Opinión

La invisibilidad de los fast track

Dejando de lado los problemas constitucionales relacionados con la legitimidad de cambiar las reglas democráticas o de crear reglas legales y constitucionales ad hoc, el propósito de las siguientes líneas es explicar los alcances generales de estas propuestas y advertir algunos riesgos.

 El proyecto de ley estatutaria tiene un objetivo claro: reducir el umbral necesario para una eventual refrendación de los acuerdos mediante plebiscito. En estos términos, debe diferenciarse entre la aprobación del proyecto de ley que modifica las reglas del plebiscito y la refrendación de los acuerdos de paz. 

El proyecto de ley estatutaria no pretende (ni puede) aprobar los acuerdos ni modificar la constitución, sino cambiar las reglas legales para la realización de un eventual plebiscito refrendatorio. 

La refrendación es el acto mediante el cual se busca dar vía libre a la implementación del contenido de los acuerdos. Para ello, el resultado del plebiscito (sea negativo o positivo) vincula al Gobierno. Un punto importante a resaltar es que mediante el plebiscito el Gobierno puede convocar al pueblo para que se pronuncie sobre una decisión que, en todo caso, es del resorte de sus competencias. 

Esto quiere decir que, o bien la refrendación de los acuerdos de paz es un asunto de competencia del Gobierno (que, por lo tanto, podría adelantar sin necesidad de plebiscito) o bien esta refrendación no es de competencia del Gobierno y, en consecuencia, el plebiscito es inconstitucional. 

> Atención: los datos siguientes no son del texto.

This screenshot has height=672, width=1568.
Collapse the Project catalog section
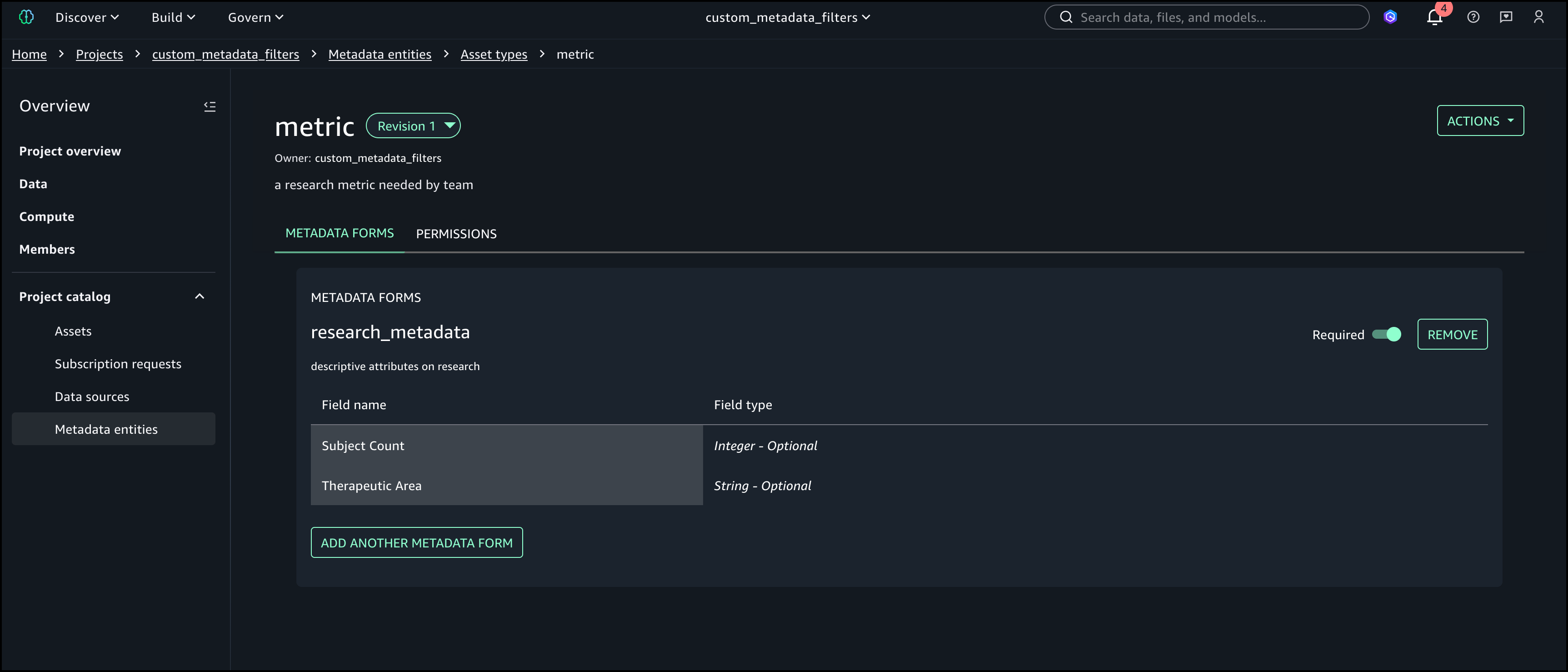tap(199, 296)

El proyecto de acto legislativo, por otra parte, se propone establecer los mecanismos mediante los cuales se va a reformar la constitución para implementar el contenido de los acuerdos. Debe recordarse que la Constitución colombiana puede reformarse por el Congreso (mediante acto legislativo), por una Asamblea Constituyente o por el pueblo mediante referendo. 

El proyecto de acto legislativo que presentó el Gobierno se propone justamente modificar el procedimiento de aprobación de los actos legislativos y facilitar la implementación de los acuerdos. Dentro de estas modificaciones se debe resaltar la disminución en el número de debates y la reducción de mayorías.

 Así las cosas, el proyecto de acto legislativo no procura implementar los acuerdos sino crear, para este propósito, un mecanismo excepcional y sencillo de reforma constitucional (actos legislativos  fast track) con miras a la implementación. 

En consecuencia, a diferencia de la ley estatutaria del plebiscito, el proyecto de acto legislativo puede modificar la constitución y abrir la puerta para que la constitución sea reformada, mediante un trámite sencillo, con la excusa de implementar los acuerdos de paz. 

Para terminar, debemos preguntarnos por qué el proyecto de ley estatutaria ha merecido mayor atención de la opinión pública que el proyecto para la creación de los actos legislativos fast track. Con lo señalado, y espero que el lector me siga en este argumento, el “partido” importante es el segundo.